Potential risk factors for psychological problems were prospectively collected at ICU discharge. Two months after ICU discharge 252 ICU survivors received the questionnaires Post-Traumatic Stress Symptom scale-10 (PTSS-10) and Hospital Anxiety and Depression Scale (HADS) to estimate the degree of post-traumatic stress, anxiety and depression.

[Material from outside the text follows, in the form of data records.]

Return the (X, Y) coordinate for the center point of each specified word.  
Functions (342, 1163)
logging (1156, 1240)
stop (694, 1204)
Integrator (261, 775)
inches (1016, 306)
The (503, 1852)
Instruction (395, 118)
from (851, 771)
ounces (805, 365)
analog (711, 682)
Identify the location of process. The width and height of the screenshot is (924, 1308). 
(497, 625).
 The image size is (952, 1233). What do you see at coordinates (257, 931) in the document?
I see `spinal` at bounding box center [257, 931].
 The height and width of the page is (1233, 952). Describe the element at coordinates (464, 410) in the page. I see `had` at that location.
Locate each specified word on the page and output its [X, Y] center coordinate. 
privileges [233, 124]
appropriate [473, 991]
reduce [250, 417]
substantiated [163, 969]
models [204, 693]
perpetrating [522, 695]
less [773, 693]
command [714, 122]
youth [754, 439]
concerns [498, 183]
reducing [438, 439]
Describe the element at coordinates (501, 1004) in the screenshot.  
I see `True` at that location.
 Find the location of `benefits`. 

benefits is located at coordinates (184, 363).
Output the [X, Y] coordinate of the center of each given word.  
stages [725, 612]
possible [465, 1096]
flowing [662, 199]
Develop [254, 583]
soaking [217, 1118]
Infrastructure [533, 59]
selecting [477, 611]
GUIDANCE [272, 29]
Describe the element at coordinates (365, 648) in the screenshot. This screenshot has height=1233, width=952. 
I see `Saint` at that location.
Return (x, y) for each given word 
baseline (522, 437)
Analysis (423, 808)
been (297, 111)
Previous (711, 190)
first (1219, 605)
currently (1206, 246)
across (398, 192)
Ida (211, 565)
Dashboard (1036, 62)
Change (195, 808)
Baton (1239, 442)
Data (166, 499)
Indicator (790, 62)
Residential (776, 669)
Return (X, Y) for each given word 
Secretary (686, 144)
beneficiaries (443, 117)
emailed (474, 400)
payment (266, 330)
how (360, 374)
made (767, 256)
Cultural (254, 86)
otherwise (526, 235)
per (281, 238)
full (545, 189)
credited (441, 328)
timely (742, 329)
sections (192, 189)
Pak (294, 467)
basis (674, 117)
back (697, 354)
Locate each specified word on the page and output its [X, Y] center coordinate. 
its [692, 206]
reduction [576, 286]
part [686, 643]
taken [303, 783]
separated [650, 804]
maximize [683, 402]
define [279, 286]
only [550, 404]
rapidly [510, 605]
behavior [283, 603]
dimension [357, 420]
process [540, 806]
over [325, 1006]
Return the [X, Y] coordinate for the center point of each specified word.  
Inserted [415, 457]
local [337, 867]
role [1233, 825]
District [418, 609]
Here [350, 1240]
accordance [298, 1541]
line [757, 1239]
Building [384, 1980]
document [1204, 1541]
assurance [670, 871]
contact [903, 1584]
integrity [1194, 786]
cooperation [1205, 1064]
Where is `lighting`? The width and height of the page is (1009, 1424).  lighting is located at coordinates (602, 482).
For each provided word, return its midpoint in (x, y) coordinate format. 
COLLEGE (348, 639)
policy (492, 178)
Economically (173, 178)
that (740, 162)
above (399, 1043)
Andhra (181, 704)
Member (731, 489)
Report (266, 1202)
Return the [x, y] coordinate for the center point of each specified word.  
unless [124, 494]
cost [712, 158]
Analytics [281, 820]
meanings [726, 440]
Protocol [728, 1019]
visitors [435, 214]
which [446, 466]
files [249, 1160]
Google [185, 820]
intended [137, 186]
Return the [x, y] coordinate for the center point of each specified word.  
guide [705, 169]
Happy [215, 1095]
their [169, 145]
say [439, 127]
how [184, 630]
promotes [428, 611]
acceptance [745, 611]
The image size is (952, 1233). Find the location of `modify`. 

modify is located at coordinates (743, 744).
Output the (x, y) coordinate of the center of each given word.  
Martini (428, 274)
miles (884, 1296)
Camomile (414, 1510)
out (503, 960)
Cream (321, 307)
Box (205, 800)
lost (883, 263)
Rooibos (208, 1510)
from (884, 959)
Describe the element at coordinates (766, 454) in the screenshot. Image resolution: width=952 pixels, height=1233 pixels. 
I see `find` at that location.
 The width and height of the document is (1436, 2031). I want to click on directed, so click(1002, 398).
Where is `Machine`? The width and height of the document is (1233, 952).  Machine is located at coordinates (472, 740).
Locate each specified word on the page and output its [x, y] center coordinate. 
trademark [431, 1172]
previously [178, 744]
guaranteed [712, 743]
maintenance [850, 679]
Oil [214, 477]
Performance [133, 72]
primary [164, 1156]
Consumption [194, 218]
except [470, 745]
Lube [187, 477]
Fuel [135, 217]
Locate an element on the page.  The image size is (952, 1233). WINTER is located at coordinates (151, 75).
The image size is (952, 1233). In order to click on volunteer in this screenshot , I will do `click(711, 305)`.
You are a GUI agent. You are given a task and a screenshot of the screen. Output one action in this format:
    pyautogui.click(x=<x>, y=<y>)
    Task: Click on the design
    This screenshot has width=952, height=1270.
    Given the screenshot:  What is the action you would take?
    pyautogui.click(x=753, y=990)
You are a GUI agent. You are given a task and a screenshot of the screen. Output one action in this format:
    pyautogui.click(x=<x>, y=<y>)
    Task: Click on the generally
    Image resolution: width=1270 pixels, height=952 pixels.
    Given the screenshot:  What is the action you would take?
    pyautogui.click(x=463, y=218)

Of the 150 responders, 31% had adverse psychological outcome, defined as PTSS-10 >35 and/or HADS subscales ≥8. After analysis, six predictors with weighted risk scores were included in the screening instrument: major pre-existing disease, being a parent to children younger than 18 years of age, previous psychological problems, in-ICU agitation, being unemployed or sick-listed at ICU admission and appearing depressed in the ICU. Each predictor corresponded to a given risk score. The total risk score, the sum of individual risk scores, was related to the probability for adverse psychological outcome in the individual patient. The predictive accuracy of the screening instrument, as assessed with area under the receiver operating curve, was 0.77. When categorizing patients in three risk probability groups - low (0 to 29%), moderate (30 to 59%) and high (60 to 100%) risk - the actual prevalence of adverse psychological outcome in respective groups was 12%, 50% and 63%.
The preliminary screening instrument may aid ICU clinicians in identifying patients at risk for adverse psychological outcome after critical illness. Prior to wider clinical use, external validation is needed.